This paper is for index investors, including asset owners, asset managers and index providers, as well as policymakers, who are looking to align their investment strategies, product offerings, and policies with the Net Zero Investment Framework (NZIF 2.0) and goals of the Paris Agreement.
'Index investing for the net zero transition' paper provides practical considerations on overcoming challenges and implementing solutions that support real-economy decarbonisation through index investing.
The paper is supported by two investor case studies. One outlines how Ilmarinen, Finland’s leading pension insurer, has shifted most of its performance benchmarks to MSCI Climate Action indices and invested in ETFs in the same index to steer aggregate portfolio exposures to climate considerate allocation.
The second explains how Phoenix Group, the UK’s largest long-term savings and retirement business, has designed and implemented the FTSE All-Share Phoenix Group Climate Index to support its decarbonisation targets and inform a sustainable default investment proposition for its clients.
Indispensable tools
The term ‘index investing’ is often used interchangeably with ‘passive investing’. However, index investing more accurately reflects the growing sophistication of quantitative systematic strategies that seek to track the performance of a specified index. This can be achieved through mutual funds, segregated mandates such as index funds, and exchange-traded funds (ETFs).
********
Problem to solve: Reproduce word for word the stretch of the index investing paper from "This paper is" through "the Paris Agreement.".

Data:
********
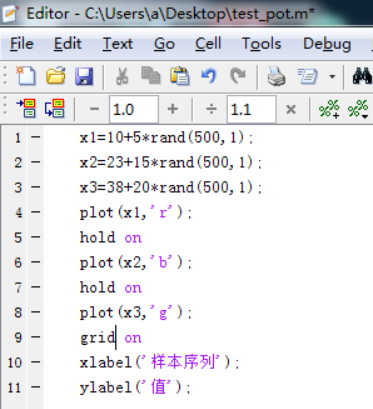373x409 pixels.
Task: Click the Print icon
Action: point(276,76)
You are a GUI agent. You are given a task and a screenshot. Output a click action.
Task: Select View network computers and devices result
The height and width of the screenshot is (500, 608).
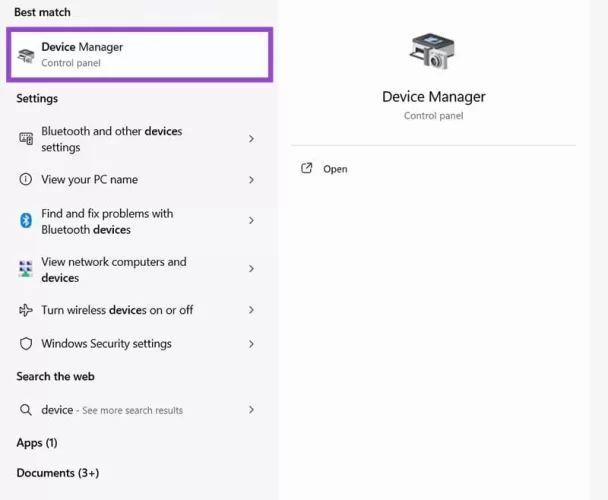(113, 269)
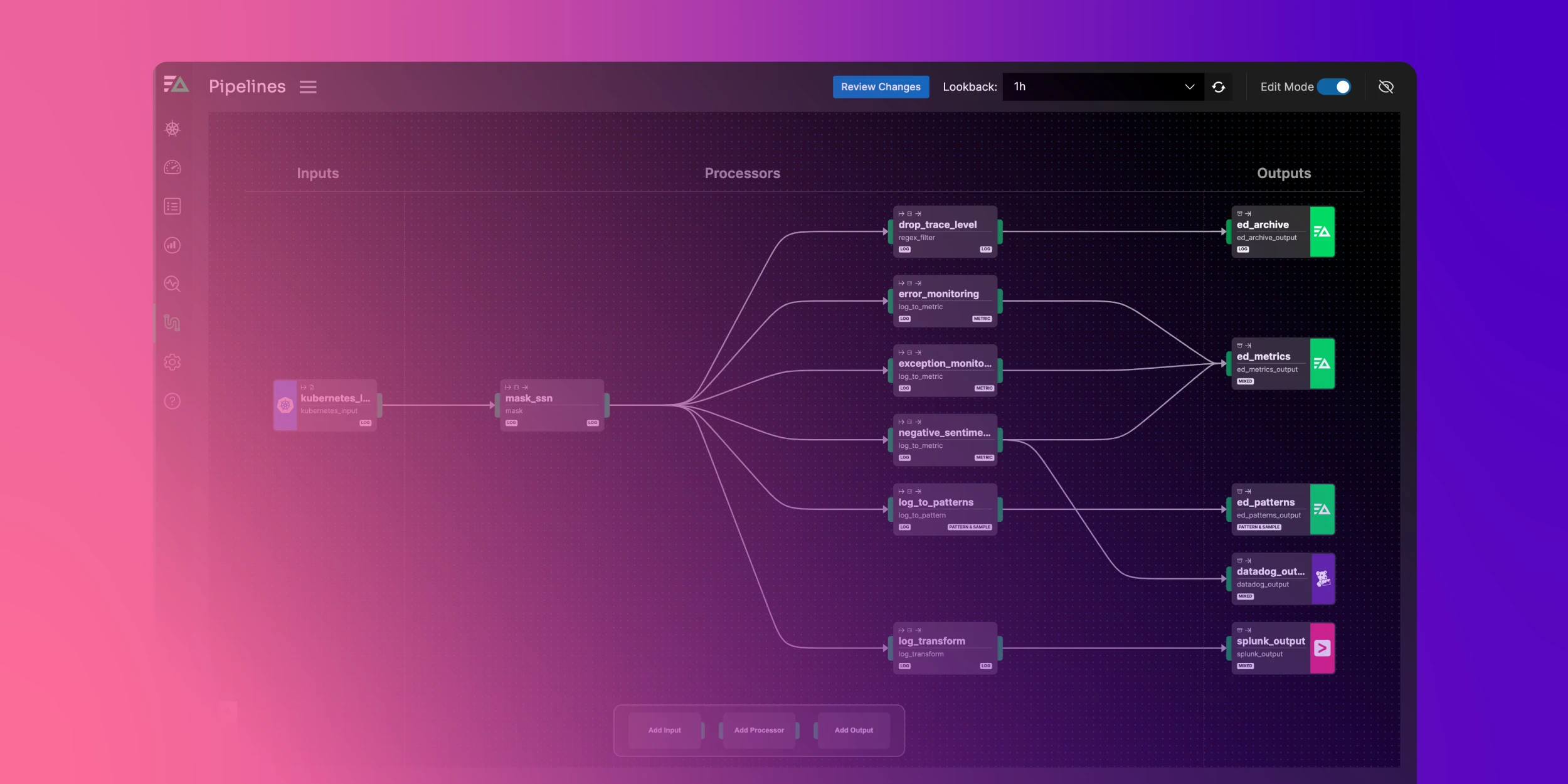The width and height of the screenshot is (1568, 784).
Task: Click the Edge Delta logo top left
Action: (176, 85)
********
Solved exercise:
This paper is for index investors, including asset owners, asset managers and index providers, as well as policymakers, who are looking to align their investment strategies, product offerings, and policies with the Net Zero Investment Framework (NZIF 2.0) and goals of the Paris Agreement.